Les surveillances de santé, également inscrites dans ce texte, avaient pour objectif la prévention médicale secondaire des maladies consécutives à des activités professionnelles réalisées dans un espace collectif. Ces surveillances biologiques et cliniques ciblaient ainsi les effets sanitaires consécutifs aux expositions à des risques professionnels plus ou moins maîtrisés.

Pour utiles et louables qu'ils soient, le dépistage, la démarche de soin et de réparation en aval des nuisances professionnelles ne peuvent seuls répondre à l'exigence de prévention de ces maladies. Ce dernier objectif, qui, avant la Seconde Guerre mondiale, était encore moins clairement exprimé qu'aujourd'hui, a conduit le législateur à inscrire dans la loi une action de prévention médico-technique spécifique, non exclusivement centrée sur le dépistage. L'action médicale a en effet été, dès 1947, réglementairement maintenue, dans des modalités proches de celles de la médecine d'usine d'avant-guerre. L'exercice du médecin du travail s'est vu malheureusement, au fil du temps, de plus en plus cantonné à la prévention médicale de l'indemnisation des maladies professionnelles. Le courant de pensée spécifique de l'époque laissait en effet croire que celles-ci pouvaient être prévenues par le contrôle de l'aptitude médicale au poste de travail. Ce dernier a bien évidemment été maintenu, et même renforcé en 1979.

Nous étions donc dans une démarche quasi-exclusivement juridico-réglementaire, qui s'est développée sans plus de considération pour les données médicales, qui changeaient au fil des progrès de la médecine.

C'est pourquoi, en 2010, la France n'arrive toujours pas à passer d'une politique médico-légale d'indemnisation, construite à partir de la fin du XIXe siècle, à une politique médico-professionnelle de santé au travail, qui devrait être en place depuis au moins vingt ans aujourd'hui.

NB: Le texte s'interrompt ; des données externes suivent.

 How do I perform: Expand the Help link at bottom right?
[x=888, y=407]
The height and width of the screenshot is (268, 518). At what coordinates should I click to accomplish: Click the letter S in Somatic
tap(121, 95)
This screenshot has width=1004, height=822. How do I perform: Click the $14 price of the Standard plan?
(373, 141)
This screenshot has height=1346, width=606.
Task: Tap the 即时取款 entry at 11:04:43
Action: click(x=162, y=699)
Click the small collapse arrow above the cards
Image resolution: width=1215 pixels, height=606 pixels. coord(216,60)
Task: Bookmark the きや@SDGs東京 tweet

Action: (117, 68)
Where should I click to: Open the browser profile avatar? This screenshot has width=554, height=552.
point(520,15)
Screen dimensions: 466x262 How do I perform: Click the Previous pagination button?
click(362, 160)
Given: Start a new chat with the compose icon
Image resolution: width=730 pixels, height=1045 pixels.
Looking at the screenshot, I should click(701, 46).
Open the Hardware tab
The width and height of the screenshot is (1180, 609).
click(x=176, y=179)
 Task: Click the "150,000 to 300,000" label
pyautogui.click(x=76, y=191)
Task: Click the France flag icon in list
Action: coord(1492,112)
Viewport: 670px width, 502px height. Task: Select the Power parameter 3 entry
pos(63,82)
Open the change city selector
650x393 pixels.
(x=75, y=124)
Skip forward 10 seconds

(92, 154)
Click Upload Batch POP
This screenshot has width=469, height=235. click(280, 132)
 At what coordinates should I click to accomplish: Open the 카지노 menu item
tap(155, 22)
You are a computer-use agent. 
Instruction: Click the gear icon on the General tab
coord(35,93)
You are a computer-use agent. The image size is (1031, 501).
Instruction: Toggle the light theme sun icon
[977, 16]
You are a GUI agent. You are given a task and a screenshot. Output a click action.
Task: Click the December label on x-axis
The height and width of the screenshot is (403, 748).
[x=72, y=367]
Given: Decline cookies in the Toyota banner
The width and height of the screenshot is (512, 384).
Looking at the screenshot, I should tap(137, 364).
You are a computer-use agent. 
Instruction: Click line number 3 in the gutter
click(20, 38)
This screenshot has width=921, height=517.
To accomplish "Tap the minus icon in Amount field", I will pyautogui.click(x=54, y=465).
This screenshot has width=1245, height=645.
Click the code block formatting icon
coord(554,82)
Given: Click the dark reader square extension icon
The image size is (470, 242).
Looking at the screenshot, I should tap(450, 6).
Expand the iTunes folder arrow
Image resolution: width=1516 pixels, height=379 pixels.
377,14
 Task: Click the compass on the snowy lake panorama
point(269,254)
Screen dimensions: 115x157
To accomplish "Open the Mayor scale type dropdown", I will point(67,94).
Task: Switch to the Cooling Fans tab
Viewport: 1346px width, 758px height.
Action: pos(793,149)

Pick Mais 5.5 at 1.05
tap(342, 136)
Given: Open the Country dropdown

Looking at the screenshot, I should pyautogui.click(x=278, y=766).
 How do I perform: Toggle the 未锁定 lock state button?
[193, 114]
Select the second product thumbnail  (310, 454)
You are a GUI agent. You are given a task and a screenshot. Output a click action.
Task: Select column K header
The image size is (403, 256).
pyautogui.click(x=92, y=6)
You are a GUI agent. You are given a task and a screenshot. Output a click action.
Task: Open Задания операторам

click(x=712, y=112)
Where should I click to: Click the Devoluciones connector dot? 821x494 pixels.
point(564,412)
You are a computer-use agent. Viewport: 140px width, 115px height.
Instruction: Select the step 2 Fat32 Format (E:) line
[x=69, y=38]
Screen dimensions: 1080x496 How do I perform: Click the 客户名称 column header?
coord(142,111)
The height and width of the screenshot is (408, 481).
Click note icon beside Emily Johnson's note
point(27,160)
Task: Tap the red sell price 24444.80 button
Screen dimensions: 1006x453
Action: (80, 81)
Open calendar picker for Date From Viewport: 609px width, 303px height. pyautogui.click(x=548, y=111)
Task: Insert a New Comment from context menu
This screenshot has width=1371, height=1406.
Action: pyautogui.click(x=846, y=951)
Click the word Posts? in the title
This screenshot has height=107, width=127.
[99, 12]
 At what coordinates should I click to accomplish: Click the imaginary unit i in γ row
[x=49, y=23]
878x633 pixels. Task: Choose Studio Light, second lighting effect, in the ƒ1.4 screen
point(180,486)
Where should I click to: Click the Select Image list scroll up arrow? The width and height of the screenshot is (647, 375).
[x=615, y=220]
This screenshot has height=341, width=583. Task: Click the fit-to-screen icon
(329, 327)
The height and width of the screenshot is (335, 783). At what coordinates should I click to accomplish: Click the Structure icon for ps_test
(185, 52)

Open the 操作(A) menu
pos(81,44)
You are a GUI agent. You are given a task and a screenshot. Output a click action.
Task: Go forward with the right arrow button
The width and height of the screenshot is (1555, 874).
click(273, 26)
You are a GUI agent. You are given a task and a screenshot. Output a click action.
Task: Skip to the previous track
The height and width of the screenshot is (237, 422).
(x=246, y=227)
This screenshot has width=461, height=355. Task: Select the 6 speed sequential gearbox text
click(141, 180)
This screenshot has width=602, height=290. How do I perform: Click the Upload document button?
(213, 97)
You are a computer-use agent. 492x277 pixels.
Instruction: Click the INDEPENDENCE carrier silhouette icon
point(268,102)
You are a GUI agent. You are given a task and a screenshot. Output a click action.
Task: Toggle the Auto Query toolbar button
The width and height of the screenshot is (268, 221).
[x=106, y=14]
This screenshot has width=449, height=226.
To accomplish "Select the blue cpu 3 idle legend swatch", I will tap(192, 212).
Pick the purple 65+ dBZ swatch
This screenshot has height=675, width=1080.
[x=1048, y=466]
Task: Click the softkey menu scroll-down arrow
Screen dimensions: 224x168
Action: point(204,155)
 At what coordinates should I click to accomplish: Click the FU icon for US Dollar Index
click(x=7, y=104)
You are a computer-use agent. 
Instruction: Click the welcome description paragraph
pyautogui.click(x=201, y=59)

En attestent notamment les atermoiements dans la transposition de la directive-cadre de juin 1989. Notre pays n'a toujours pas réussi sa mutation européenne. Nous sommes toujours loin d'être passés, comme il conviendrait, du « tout prévention tertiaire », à une démarche globale et équilibrée de santé au travail, qui impliquerait d'inverser les logiques d'action en milieu de travail, allant non plus de l'action tertiaire à l'action primaire, mais de l'action tertiaire à l'action primaire. Je pense que nous serons tous d'accord sur ce point : mieux vaut prévenir les maladies professionnelles que tenter d'en limiter ultérieurement les conséquences.